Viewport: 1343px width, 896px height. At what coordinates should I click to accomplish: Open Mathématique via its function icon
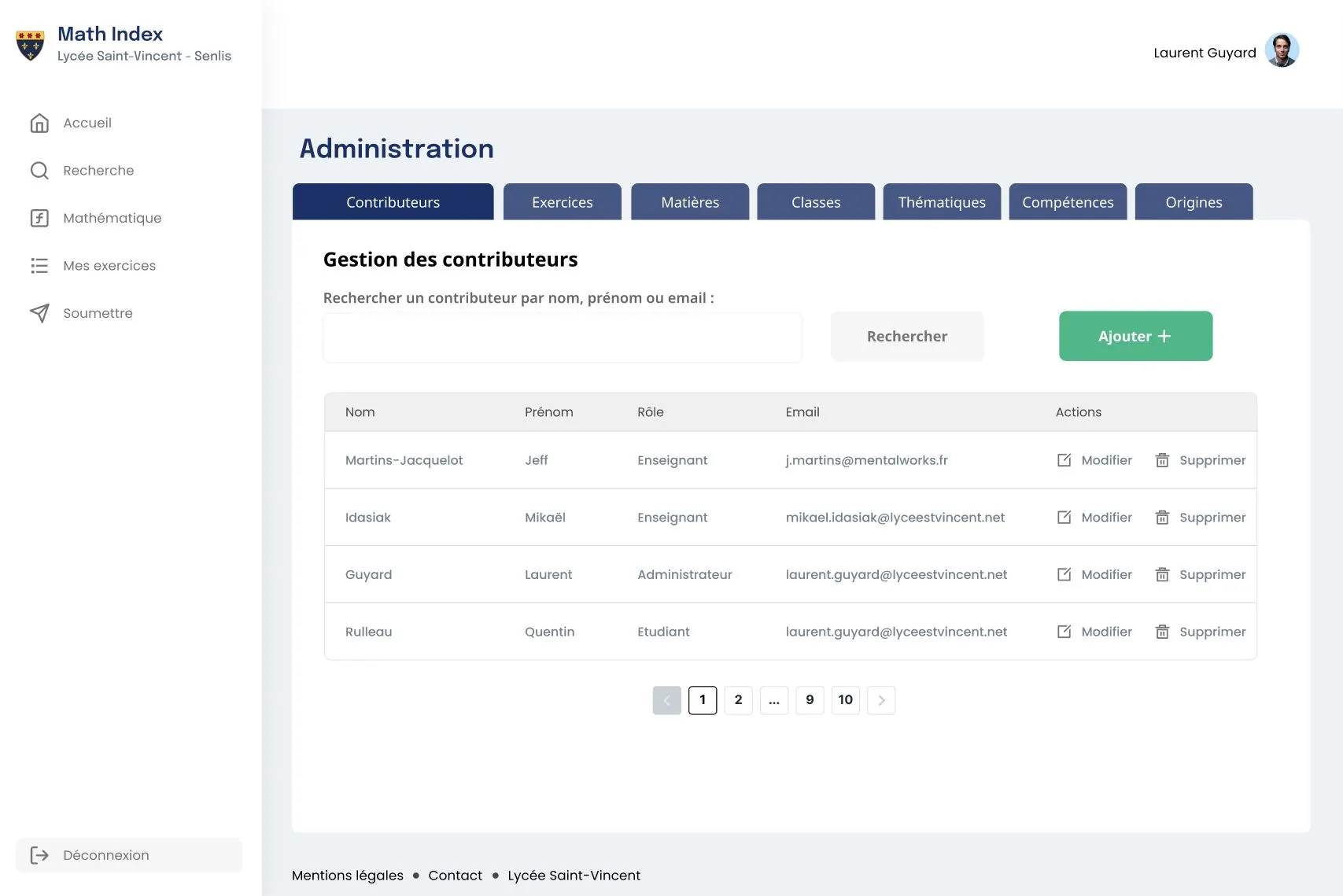[x=39, y=218]
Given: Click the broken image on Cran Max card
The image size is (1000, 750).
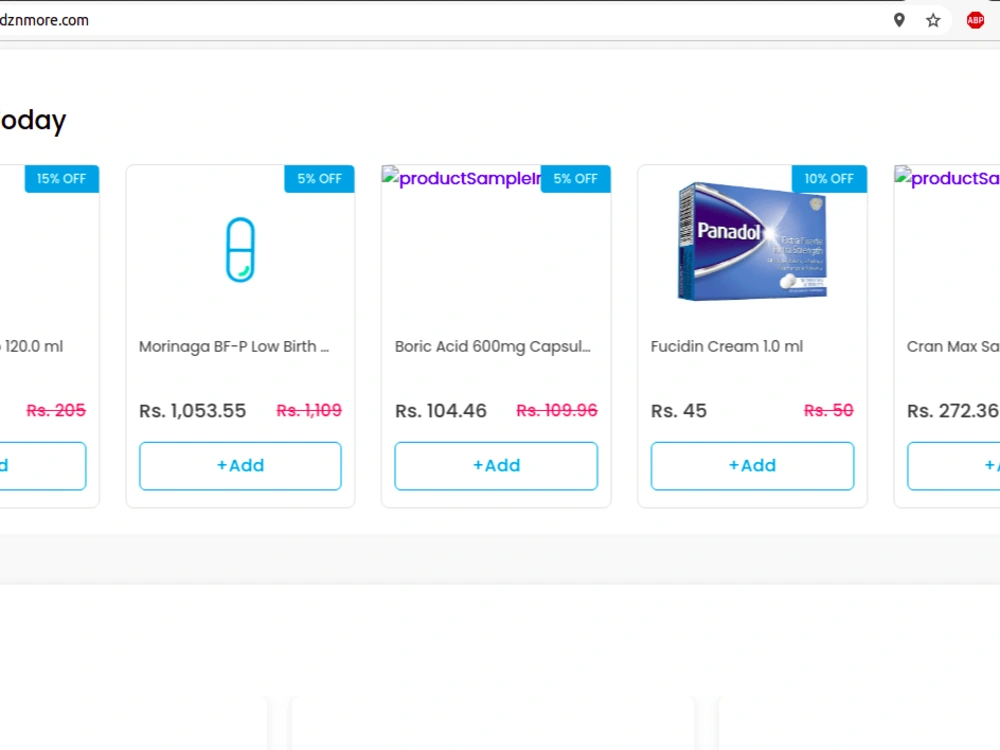Looking at the screenshot, I should 947,178.
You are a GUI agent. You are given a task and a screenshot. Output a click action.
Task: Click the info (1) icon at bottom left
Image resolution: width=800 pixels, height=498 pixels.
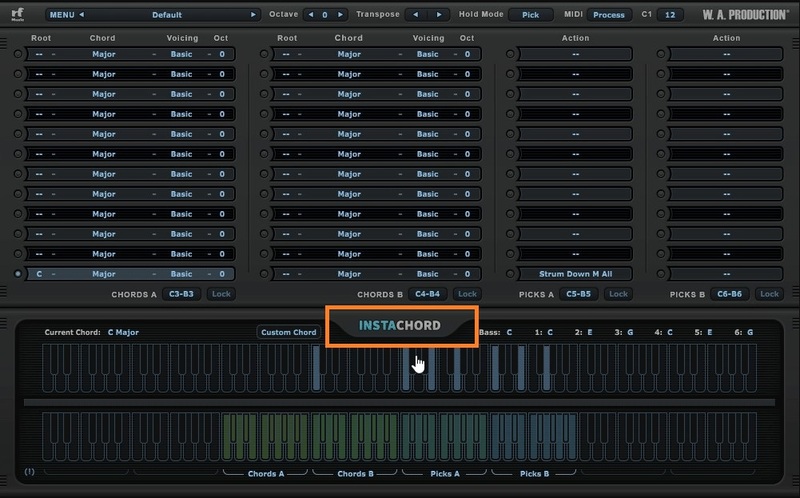tap(29, 471)
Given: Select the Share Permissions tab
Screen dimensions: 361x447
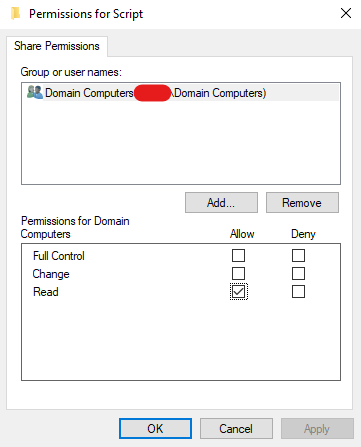Looking at the screenshot, I should [57, 46].
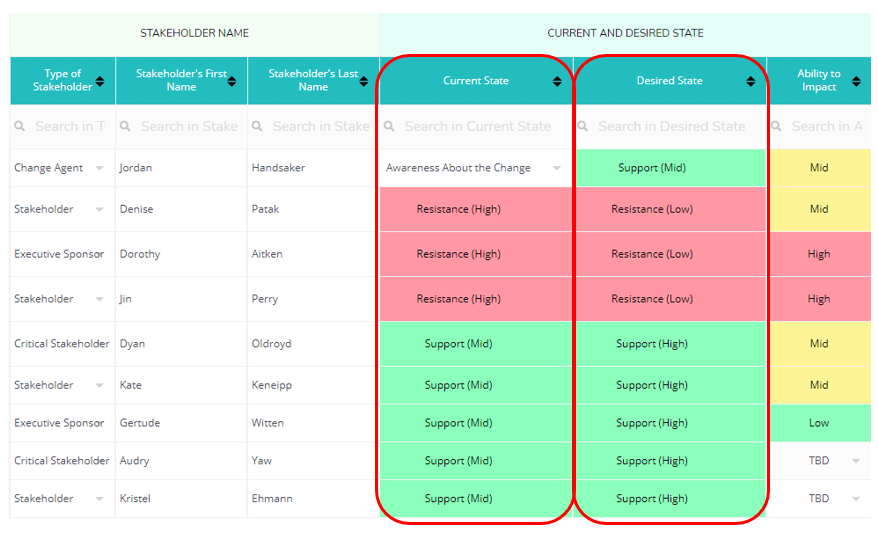878x537 pixels.
Task: Sort the Desired State column
Action: 751,81

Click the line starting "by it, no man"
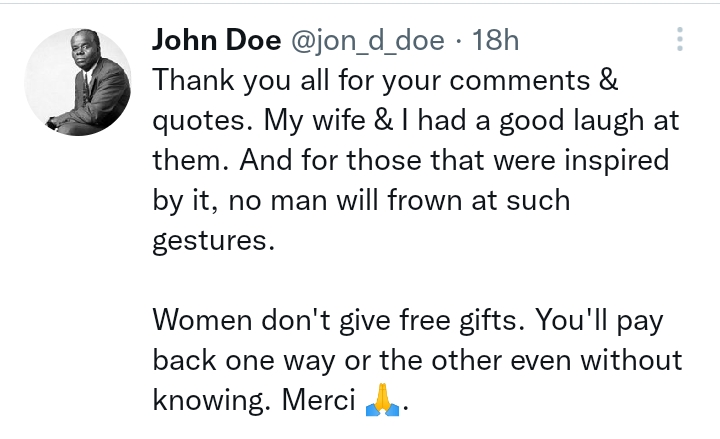tap(361, 200)
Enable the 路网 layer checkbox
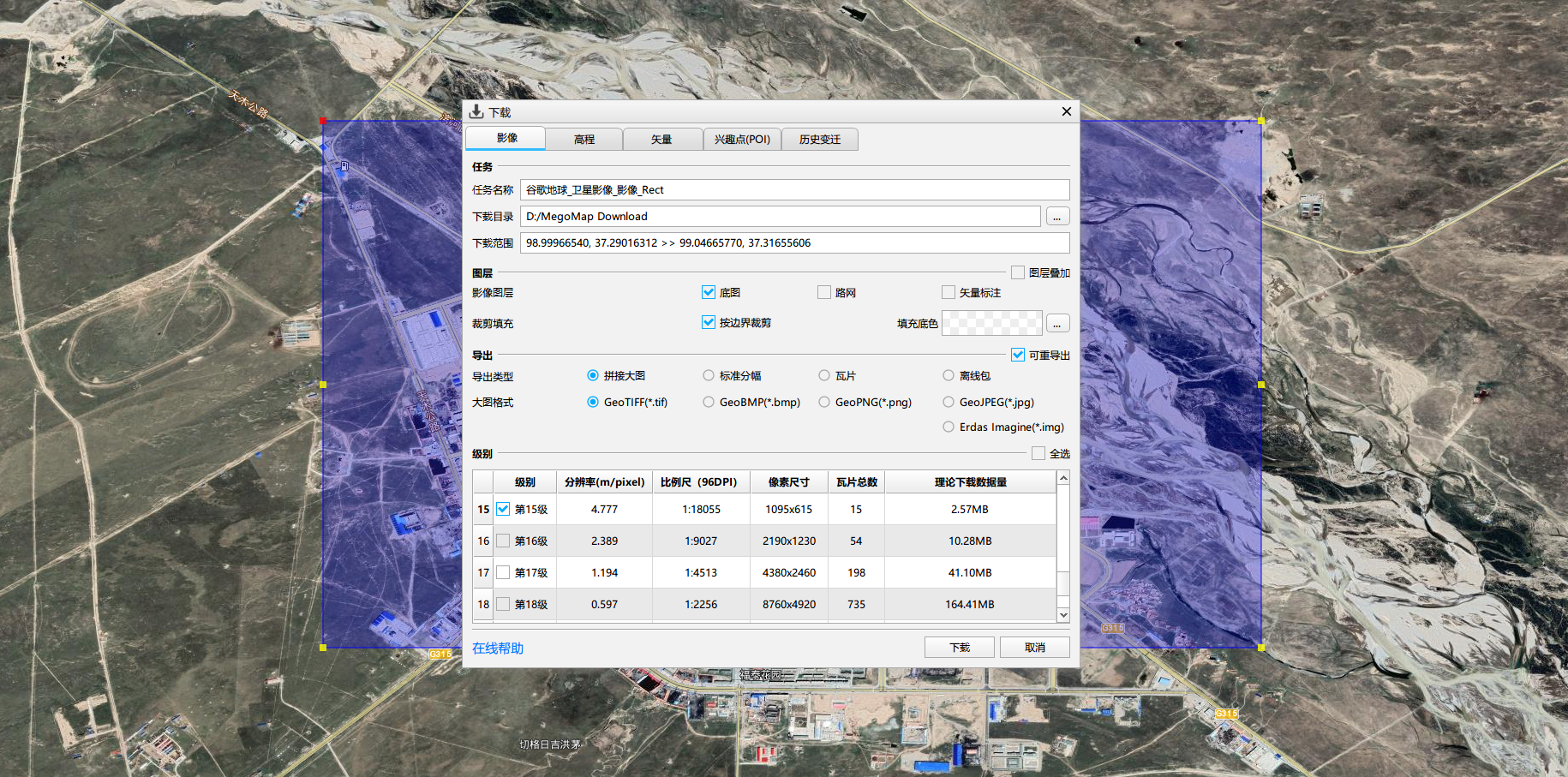 pos(824,292)
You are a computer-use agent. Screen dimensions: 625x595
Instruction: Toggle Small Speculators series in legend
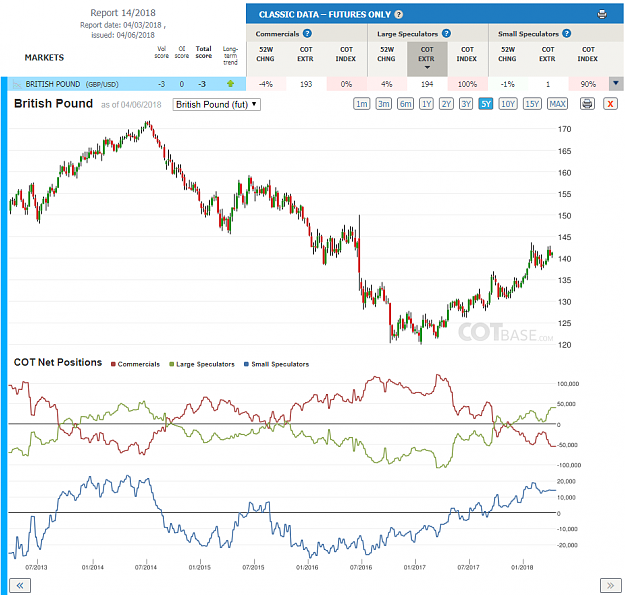point(277,364)
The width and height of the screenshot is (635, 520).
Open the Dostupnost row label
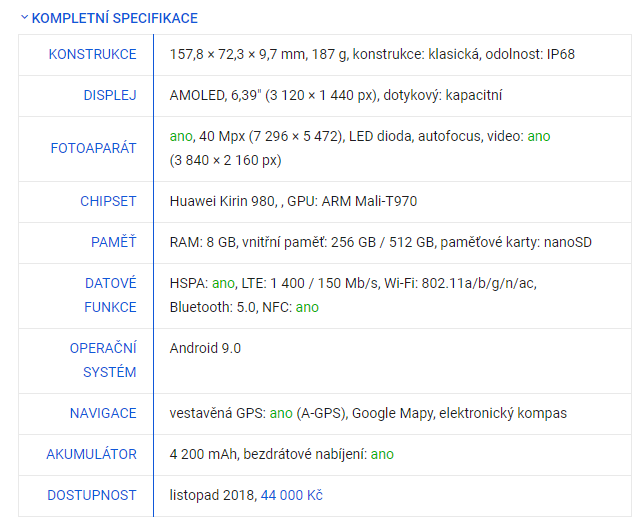(x=92, y=495)
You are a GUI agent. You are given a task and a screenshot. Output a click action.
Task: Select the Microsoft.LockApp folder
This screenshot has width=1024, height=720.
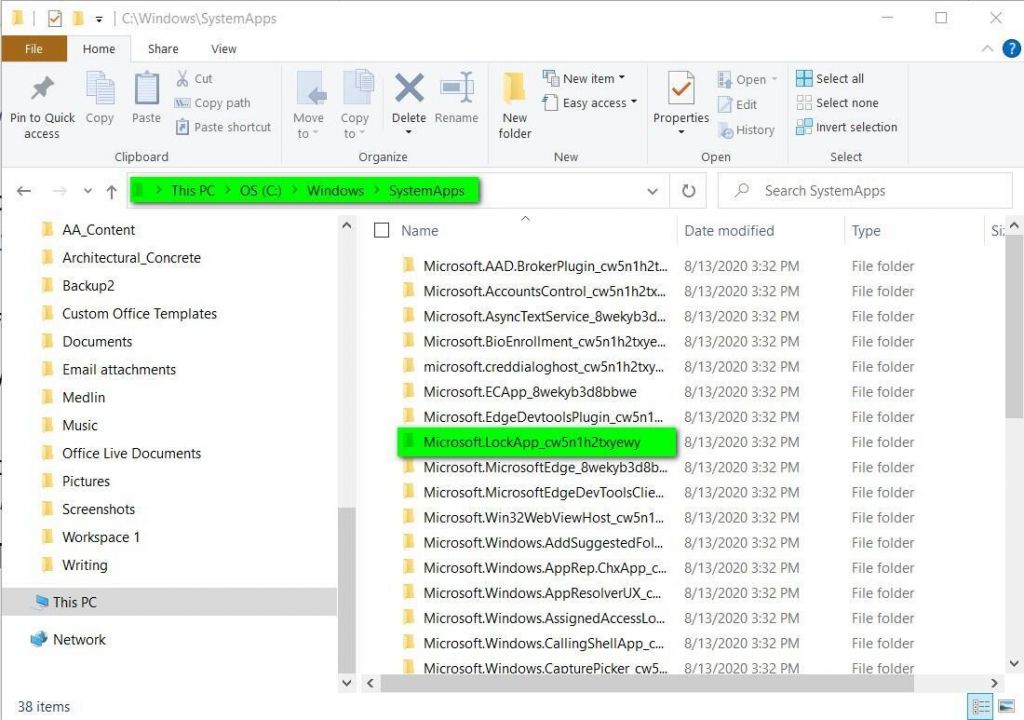pyautogui.click(x=537, y=441)
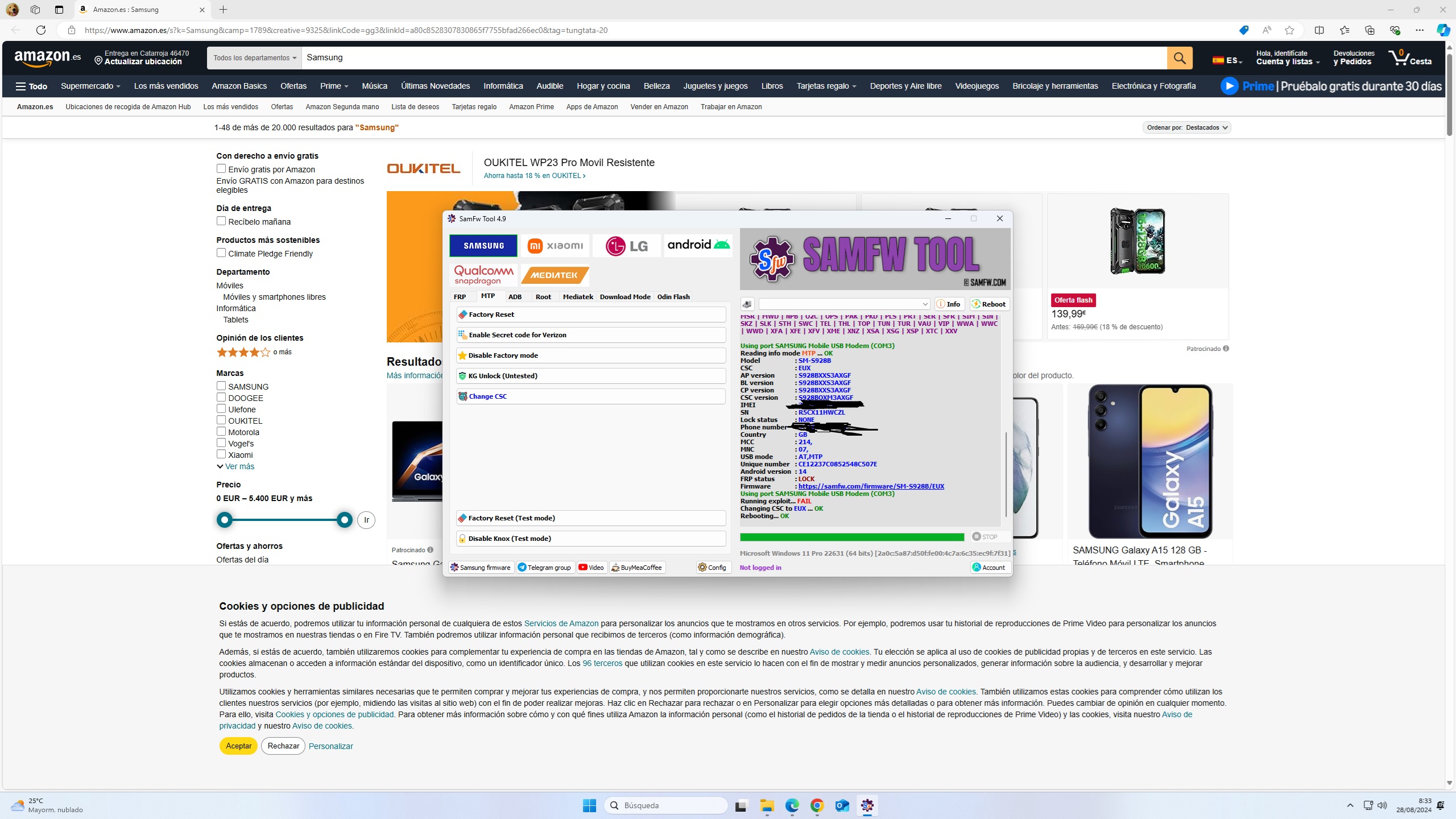
Task: Click the right price range slider handle
Action: click(344, 520)
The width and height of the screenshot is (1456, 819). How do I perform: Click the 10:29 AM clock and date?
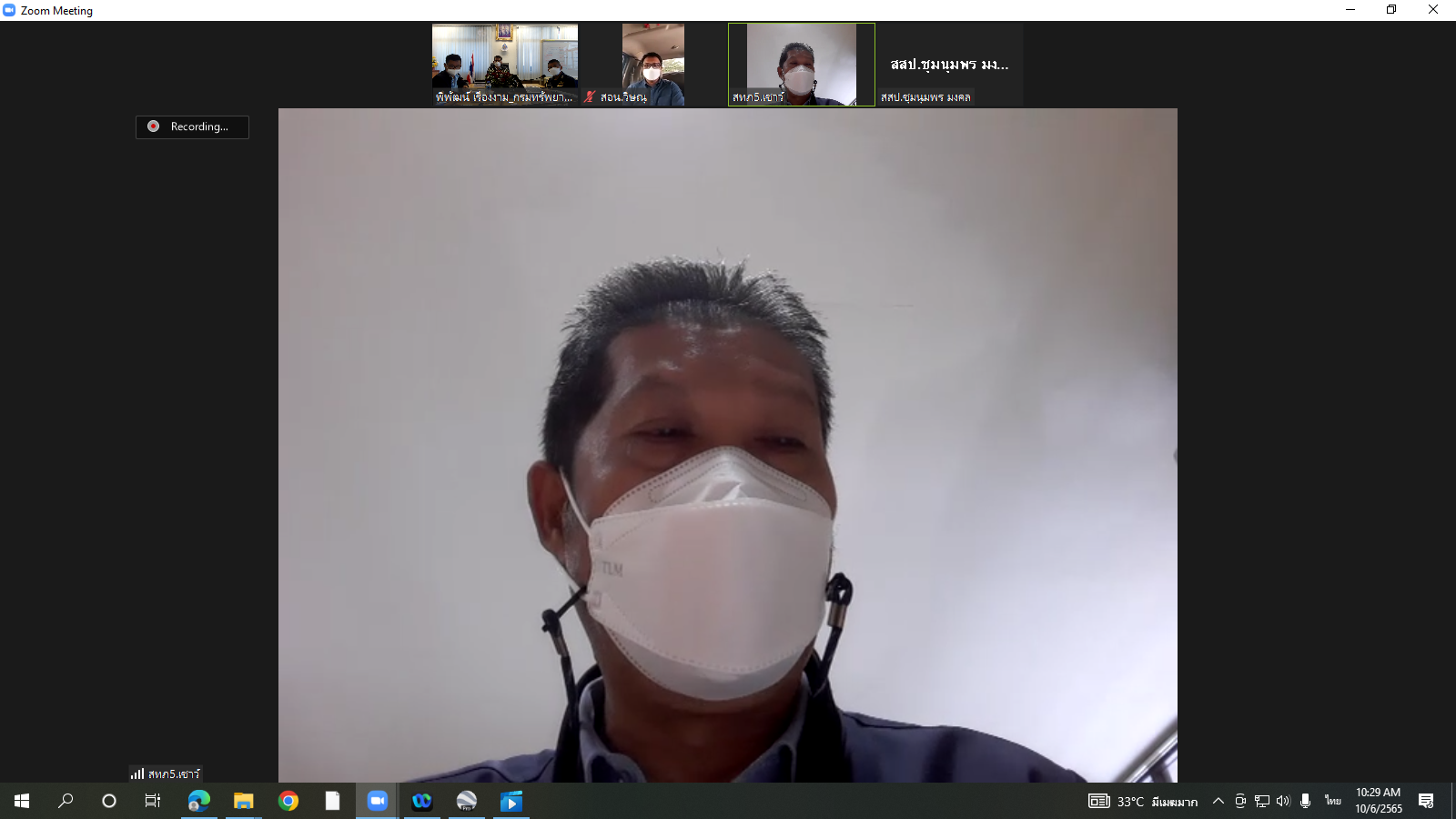[1378, 801]
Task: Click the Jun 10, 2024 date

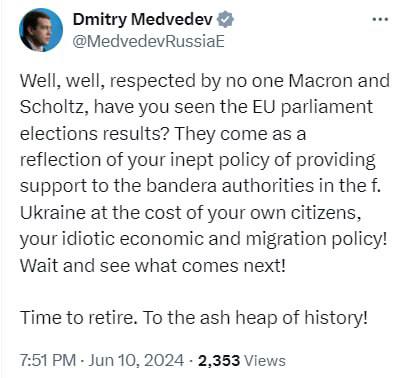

The exercise >> Switch "clock" to "time" in everything from the line containing "The width and height of the screenshot is (1456, 819)." down to the end of the lines, changing nothing else. Give back only those lines, without the pictures.

Written reply >>
The width and height of the screenshot is (1456, 819). How do I perform: Click the 10:29 AM time and date?
[1378, 801]
Task: Click the Jun 10, 2024 date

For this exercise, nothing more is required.